TEXTE FOURNI:
À peine plus optimiste, Procos évalue l'évolution des ventes du commerce spécialisé à + 0,1% en 2011 (à périmètre comparable). Tandis que les commissions d'aménagement commercial « shadockiennes » continuent d'alimenter la pompe à mètres carrés commerciaux constructibles. Soit 3,1 millions autorisés l'année dernière, à peine moins qu'en 2010. Et pendant ce temps, les commerçants souffrent... Les taux d'effort [NDLR : loyers et charges rapportés aux chiffres d'affaires] relevés par CBRE Richard Ellis auprès de grandes foncières ne cessent de grimper depuis 2007, dépassant la barre des 9% pour atteindre jusqu'à 12%. Les chiffres d'affaires s'étiolent, mais les loyers grimpent... mécaniquement, sous l'effet, de l'ILC, indice pourtant modérateur mis en place depuis trois ans, qui ressort à + 2,88% au troisième trimestre 2011. Et plus encore avec l'ICC, indice antérieur qui bat les records à + 6,84% et garde notamment cours chez les inflexibles propriétaires-rentiers de rues commerçantes !
Centres et périphéries à redéfinir
Le moteur va-t-il exploser ? Pas encore. Déjà, par une sorte d'effet décanteur de la crise, les acteurs sont contraints de « s'autoréguler ». Ainsi, les promoteurs annoncent en début d'année leurs intentions de surfaces (autorisées ou non) livrables à cinq ans. Avec 457 projets pour 6,8 millions de mètres carrés, selon Procos, ce stock théorique est, pour la première fois depuis dix ans, en baisse. En revanche, la proportion de surfaces autorisées (49,7%) s'est accrue de 7,6%. Ainsi, « la croissance du parc commercial semble davantage tirée par les collectivités que par les promoteurs privés, circonspects sur la conjoncture, mais surtout confrontés à un secteur financier de plus en plus exigeants sur les taux de précommercialisation des projets », analyse Pascal Madry, directeur de Procos.

(Données sources)
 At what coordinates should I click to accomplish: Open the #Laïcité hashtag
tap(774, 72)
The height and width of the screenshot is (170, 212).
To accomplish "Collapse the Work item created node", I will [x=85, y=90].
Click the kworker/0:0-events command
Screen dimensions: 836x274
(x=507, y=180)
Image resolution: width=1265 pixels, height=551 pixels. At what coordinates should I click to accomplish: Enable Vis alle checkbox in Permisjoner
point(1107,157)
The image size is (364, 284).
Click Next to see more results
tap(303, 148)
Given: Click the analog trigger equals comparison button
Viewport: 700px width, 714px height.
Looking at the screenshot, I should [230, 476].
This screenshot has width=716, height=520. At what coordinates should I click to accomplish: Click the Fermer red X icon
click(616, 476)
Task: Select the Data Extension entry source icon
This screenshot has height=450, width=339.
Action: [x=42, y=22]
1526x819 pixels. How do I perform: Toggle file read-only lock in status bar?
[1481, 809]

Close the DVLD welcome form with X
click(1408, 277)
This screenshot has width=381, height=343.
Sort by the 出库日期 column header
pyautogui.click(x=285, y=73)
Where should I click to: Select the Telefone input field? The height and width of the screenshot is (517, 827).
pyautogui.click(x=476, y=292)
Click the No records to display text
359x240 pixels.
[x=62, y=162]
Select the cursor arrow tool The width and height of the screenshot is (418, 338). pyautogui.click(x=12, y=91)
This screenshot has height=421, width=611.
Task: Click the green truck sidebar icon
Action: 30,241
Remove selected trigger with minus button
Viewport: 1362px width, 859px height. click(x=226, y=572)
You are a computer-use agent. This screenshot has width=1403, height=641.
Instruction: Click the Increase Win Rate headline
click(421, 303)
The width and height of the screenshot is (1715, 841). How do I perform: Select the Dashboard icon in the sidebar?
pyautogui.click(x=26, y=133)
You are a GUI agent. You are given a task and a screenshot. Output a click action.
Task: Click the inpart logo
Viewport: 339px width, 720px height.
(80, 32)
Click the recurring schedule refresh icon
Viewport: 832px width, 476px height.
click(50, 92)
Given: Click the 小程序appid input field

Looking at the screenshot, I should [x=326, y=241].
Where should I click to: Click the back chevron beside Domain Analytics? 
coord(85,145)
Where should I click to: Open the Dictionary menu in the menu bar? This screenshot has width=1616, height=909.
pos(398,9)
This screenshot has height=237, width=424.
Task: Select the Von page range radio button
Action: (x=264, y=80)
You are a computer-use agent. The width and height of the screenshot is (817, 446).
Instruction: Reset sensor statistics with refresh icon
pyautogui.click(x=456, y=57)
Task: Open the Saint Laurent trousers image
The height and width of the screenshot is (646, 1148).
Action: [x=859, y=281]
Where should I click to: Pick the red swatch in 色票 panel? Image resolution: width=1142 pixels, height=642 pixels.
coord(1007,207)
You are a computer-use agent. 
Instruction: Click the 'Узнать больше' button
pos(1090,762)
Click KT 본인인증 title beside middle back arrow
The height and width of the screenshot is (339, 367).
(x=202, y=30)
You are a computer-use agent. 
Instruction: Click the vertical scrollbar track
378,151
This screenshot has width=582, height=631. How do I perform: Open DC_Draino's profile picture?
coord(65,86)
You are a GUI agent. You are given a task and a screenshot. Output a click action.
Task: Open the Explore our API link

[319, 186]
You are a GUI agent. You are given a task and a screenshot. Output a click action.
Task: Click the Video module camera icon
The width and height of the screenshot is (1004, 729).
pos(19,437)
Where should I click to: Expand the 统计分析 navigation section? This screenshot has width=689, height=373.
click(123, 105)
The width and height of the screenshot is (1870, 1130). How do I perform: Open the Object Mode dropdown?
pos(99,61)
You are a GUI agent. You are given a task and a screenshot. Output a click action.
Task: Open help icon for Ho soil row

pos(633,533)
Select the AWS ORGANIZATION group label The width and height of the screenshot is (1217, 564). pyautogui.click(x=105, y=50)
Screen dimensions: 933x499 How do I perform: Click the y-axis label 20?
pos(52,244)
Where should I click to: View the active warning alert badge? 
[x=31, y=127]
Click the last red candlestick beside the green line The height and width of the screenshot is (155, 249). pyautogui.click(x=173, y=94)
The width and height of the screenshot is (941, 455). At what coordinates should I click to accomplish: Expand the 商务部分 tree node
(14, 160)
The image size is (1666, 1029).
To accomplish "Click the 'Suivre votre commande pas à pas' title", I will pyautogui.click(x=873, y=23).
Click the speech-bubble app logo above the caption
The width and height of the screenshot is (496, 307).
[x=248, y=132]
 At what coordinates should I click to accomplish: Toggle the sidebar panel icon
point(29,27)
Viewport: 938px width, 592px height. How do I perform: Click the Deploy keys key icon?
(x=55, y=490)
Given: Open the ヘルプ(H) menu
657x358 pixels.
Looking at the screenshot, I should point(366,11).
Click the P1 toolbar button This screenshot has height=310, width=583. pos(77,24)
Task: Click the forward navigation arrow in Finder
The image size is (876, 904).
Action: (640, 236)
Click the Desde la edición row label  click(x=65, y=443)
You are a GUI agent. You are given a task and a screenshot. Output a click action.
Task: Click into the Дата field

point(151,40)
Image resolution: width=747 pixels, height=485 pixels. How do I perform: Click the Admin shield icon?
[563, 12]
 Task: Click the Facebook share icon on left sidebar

CONSIGNE: Relevez, dans l'ordre où ils apparaissent, tous les pourcentages cités dans le texte sur le commerce et les loyers.

RÉSULTAT:
+ 0,1 %
9 %
12 %
+ 2,88 %
+ 6,84 %
49,7 %
7,6 %